Friday, May 1, 2015

Nature's grafting technique

    It has been a great week for grafting pecan trees. I've be grafting at the Pecan Experiment Field, grafting trees on my home farm, or showing folks how to graft during grafting schools. The other day I was grafting at my farm when I stopped for a minute to watch all the cars and trucks wiz by on US Hwy 166. Just think, all those people rushing back and forth--not one of them having the time or inclination to carefully carve out a scion and attach it to a sapling pecan tree. To me, grafting offers me the chance to slow down, enjoy the outdoors, and create a tree that will bear nuts every year for the next century (photo at right). I can't think of a better endeavor.

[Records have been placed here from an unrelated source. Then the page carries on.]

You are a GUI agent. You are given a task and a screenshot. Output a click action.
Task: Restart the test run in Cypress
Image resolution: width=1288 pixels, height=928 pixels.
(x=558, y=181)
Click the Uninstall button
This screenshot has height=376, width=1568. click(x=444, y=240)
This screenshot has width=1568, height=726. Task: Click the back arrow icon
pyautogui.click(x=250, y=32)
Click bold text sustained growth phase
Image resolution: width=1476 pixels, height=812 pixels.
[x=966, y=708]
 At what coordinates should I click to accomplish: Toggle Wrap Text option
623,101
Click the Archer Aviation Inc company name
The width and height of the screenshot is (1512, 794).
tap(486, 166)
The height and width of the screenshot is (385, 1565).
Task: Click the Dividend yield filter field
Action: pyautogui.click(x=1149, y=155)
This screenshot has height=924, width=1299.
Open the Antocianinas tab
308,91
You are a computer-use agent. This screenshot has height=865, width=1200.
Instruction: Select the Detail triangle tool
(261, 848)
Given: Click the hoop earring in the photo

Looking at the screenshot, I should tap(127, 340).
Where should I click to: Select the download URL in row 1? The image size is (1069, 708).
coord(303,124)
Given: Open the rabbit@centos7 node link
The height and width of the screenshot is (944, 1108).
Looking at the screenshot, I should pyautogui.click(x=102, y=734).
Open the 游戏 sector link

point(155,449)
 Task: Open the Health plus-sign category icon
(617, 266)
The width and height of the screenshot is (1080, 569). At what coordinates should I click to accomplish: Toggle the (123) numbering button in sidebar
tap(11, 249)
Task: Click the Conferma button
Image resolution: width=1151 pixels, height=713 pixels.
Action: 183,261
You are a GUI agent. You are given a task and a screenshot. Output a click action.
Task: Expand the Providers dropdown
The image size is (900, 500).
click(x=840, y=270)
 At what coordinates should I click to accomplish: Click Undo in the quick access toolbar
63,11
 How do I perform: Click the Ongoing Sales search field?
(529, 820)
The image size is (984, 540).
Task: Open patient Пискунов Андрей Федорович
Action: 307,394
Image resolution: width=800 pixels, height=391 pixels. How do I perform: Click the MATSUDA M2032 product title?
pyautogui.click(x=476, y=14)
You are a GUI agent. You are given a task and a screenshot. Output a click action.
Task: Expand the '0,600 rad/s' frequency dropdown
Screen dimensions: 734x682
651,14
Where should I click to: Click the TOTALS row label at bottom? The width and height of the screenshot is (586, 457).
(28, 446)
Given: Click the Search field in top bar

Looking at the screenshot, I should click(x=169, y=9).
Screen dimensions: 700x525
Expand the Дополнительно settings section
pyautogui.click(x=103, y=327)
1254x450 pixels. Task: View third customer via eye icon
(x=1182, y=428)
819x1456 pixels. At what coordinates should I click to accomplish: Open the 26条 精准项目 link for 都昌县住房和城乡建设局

    During this week's grafting schools I visited several pecan farms. During one farm tour, I spotted a natural graft union that formed in a tree that had lost much of its canopy several years ago in an ice storm (photo at left). Once limbs were broken off by ice, the tree sprouted new shoots from remaining live branches with all new shoots growing straight up towards sunlight. As a result of this rapid regrowth, one limb crossed over another. At first, these two limbs just rubbed together in the wind, wearing a bare spot where the limbs touched. As the limbs grew in diameter the pressure against each other increased and the two limbs eventually formed a natural graft union.
   These kinds of natural graft unions are not that common in mature pecan tree canopies. But under the ground, the roots of adjacent trees frequently overlap each other and form natural graft unions. Root grafts are the main reason we do not recommend using tree killing herbicides to treat the stumps of pecan tree removed during a tree thinning operation. The herbicide might control the formation of stump sprouts from the removed tree but the herbicide might be transferred to an adjacent tree via a root graft causing unwanted tree injury.